_What the exercise asks_. Only a number is wanted: how many lines of the entries include the string "will"?
+---+
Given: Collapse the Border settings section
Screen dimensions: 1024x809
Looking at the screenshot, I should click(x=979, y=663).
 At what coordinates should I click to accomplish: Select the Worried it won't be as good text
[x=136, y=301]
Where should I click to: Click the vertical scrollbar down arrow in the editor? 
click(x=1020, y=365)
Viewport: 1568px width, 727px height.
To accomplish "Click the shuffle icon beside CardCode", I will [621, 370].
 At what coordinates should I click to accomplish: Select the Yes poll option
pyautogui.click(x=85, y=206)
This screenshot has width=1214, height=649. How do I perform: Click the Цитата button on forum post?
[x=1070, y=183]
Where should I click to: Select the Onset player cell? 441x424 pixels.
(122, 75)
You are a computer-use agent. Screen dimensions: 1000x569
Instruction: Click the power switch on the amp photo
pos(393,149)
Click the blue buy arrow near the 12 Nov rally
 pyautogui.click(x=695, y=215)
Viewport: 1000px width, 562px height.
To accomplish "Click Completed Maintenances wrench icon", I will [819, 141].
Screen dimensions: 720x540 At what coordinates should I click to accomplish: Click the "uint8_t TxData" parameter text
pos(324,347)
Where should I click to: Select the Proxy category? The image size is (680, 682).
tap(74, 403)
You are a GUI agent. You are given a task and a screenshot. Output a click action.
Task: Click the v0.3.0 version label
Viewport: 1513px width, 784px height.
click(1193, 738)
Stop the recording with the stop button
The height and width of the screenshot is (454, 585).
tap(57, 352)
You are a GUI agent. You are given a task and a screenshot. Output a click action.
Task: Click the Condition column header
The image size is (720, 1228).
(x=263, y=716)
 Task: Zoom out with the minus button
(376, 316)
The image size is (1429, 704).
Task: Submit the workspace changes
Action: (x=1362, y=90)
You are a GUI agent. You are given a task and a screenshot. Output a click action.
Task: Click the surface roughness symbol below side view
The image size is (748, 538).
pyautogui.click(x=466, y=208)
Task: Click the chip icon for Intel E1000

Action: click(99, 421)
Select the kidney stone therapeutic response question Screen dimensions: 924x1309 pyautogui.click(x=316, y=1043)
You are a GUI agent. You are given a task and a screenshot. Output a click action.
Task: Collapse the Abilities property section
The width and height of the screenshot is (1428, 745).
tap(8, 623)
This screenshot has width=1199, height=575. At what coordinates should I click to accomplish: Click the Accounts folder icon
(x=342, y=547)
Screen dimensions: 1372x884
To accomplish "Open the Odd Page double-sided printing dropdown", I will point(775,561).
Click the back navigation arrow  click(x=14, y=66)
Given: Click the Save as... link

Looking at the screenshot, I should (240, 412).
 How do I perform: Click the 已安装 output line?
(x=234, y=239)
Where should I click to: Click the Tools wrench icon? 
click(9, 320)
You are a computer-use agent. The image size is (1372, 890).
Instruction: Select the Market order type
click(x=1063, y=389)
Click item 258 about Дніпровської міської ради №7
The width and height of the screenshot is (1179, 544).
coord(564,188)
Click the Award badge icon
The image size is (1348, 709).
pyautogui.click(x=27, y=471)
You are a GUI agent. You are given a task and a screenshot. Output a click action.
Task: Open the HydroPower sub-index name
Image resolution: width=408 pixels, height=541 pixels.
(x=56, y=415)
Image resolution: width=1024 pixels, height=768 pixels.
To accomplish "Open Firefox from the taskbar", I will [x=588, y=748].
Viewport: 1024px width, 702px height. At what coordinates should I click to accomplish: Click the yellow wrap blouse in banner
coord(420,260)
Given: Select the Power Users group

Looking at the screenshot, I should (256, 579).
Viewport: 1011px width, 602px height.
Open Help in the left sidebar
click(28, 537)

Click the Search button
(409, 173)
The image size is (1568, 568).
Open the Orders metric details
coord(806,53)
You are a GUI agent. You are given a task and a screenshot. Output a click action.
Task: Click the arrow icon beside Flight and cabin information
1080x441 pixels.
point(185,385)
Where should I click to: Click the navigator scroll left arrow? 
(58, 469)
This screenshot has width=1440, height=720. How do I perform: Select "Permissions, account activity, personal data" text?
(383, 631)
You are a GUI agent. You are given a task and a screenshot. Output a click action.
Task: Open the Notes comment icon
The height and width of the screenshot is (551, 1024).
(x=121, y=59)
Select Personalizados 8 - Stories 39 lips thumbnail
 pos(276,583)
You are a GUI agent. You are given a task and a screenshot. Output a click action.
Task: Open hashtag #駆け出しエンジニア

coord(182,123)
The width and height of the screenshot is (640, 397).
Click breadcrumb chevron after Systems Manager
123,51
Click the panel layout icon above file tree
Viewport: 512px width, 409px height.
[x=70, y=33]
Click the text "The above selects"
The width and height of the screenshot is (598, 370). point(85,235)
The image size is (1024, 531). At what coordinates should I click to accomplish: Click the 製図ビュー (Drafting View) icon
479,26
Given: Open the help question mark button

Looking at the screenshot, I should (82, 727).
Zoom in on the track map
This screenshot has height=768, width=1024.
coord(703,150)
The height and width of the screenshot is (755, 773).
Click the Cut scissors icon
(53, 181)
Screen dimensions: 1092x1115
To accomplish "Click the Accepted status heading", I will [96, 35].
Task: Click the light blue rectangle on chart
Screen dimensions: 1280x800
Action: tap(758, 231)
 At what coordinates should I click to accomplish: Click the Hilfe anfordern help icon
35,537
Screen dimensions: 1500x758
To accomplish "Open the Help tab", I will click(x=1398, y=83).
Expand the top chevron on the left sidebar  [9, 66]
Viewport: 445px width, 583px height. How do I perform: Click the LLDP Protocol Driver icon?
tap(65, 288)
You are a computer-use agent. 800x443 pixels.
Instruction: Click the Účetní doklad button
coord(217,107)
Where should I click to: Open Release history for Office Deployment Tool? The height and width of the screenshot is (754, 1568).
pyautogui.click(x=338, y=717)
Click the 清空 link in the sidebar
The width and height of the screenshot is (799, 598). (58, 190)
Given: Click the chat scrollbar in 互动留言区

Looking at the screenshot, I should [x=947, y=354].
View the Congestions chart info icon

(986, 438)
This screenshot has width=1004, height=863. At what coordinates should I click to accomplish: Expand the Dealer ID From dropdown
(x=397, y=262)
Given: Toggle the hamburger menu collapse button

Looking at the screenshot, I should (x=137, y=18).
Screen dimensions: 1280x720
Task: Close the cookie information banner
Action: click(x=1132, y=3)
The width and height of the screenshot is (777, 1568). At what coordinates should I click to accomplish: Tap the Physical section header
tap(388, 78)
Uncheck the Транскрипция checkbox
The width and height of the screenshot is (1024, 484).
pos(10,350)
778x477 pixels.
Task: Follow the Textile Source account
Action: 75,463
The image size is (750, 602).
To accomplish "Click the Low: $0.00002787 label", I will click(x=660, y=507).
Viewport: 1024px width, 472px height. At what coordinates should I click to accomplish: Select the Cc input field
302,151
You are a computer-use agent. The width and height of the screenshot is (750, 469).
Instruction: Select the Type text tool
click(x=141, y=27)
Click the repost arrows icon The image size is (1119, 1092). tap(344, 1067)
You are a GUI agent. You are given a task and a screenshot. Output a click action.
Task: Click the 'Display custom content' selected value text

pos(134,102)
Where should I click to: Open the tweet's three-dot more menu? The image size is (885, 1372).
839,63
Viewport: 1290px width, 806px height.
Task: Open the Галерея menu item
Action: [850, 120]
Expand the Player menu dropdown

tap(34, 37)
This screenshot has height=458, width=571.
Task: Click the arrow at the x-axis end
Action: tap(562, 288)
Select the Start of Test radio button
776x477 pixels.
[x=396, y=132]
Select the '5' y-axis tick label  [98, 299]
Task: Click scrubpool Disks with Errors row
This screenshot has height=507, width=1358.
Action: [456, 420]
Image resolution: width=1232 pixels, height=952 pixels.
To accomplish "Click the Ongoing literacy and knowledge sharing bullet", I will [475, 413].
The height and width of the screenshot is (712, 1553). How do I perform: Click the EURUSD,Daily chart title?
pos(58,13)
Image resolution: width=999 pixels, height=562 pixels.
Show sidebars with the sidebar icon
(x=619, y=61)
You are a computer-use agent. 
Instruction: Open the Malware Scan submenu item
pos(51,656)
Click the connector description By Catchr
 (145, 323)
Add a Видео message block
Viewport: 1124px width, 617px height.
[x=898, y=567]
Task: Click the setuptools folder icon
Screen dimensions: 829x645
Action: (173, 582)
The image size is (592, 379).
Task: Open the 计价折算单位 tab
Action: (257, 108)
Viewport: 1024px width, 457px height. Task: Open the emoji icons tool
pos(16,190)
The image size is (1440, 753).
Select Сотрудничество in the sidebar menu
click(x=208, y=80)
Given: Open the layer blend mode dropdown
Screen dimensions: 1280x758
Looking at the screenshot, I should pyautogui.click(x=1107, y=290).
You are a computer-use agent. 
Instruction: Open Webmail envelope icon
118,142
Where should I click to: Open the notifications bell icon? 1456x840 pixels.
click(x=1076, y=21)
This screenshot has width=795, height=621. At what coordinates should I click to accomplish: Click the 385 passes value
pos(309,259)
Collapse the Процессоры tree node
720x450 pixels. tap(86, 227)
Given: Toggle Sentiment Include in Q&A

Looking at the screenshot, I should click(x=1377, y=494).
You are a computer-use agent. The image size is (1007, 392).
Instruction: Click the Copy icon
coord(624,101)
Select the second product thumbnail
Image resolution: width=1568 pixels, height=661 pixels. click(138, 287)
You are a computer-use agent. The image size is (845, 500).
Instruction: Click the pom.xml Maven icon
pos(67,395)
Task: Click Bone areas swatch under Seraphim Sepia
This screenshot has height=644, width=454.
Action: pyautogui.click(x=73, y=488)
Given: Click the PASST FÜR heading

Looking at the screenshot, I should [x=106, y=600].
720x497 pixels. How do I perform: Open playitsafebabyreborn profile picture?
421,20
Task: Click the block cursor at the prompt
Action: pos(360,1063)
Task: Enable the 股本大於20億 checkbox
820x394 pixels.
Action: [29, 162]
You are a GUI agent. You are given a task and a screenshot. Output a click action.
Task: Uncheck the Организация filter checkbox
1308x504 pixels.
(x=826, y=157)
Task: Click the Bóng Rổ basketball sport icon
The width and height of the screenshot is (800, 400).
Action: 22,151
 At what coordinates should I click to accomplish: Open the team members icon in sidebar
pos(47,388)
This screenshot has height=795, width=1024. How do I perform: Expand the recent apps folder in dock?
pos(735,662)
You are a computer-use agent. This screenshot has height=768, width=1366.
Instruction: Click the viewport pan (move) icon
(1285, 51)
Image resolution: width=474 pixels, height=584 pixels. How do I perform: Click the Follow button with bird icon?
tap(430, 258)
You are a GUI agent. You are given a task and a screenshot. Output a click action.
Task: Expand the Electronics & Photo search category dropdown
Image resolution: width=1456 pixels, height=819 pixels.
+---+
_Written reply_. 8